> [Work instructions]
Apart from the images, output the data below exactly.

[[ Data under study open ]]

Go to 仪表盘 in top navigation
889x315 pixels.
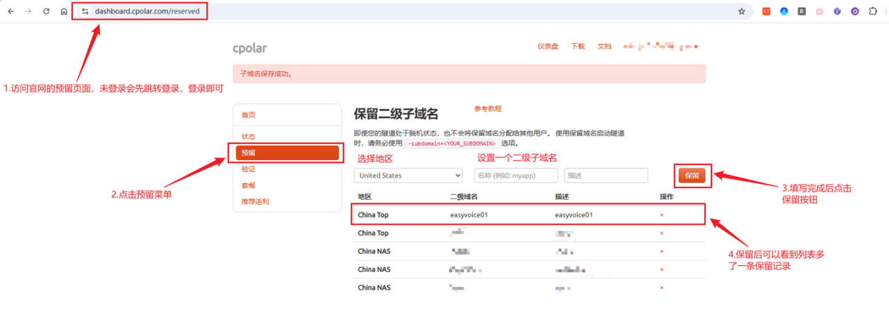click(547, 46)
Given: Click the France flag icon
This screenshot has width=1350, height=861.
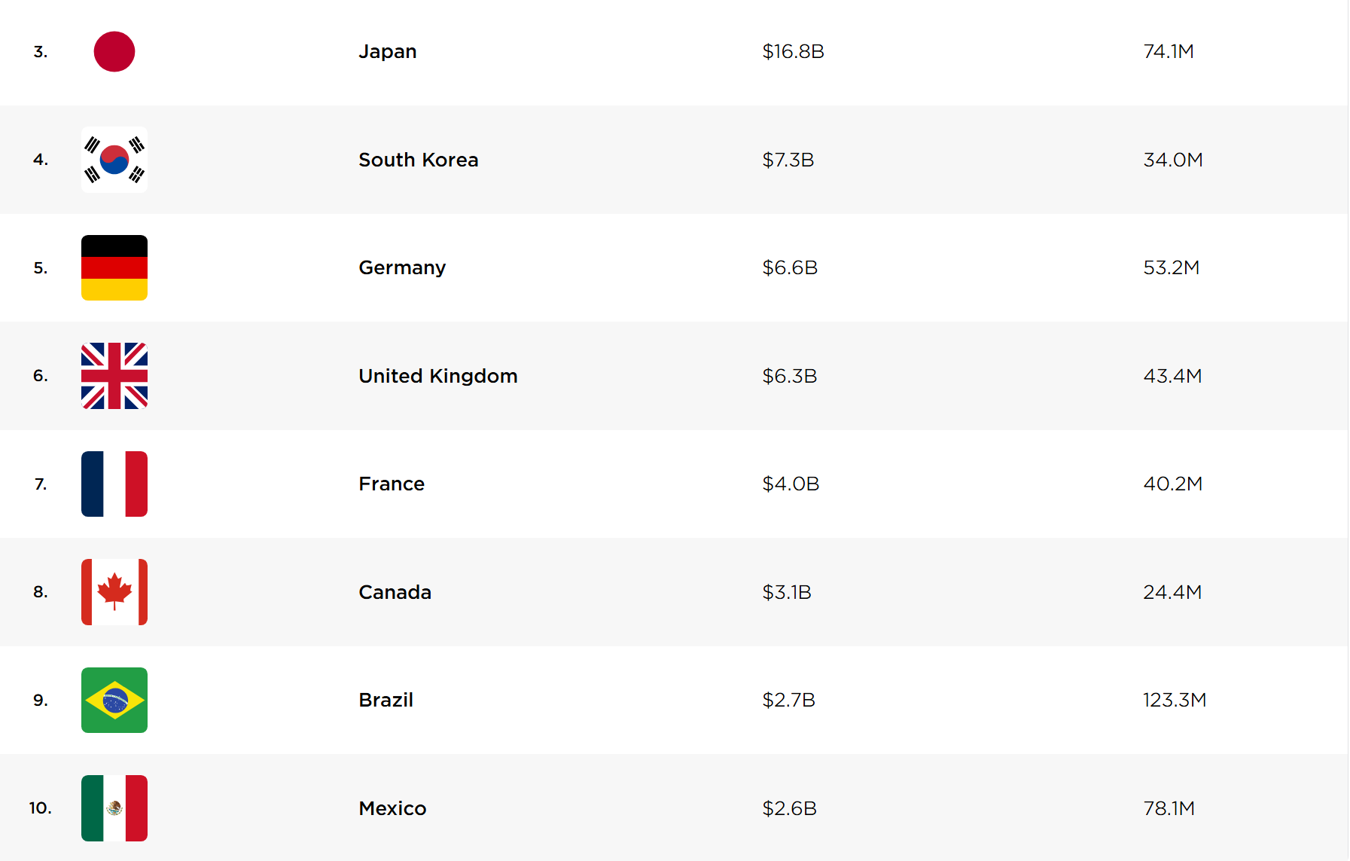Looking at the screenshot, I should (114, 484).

[[ Data under study closed ]]

> [Answer to this task]
Go to 仪表盘 in top navigation
889x315 pixels.
click(547, 46)
Given: Click the France flag icon
This screenshot has width=1350, height=861.
Looking at the screenshot, I should (114, 484).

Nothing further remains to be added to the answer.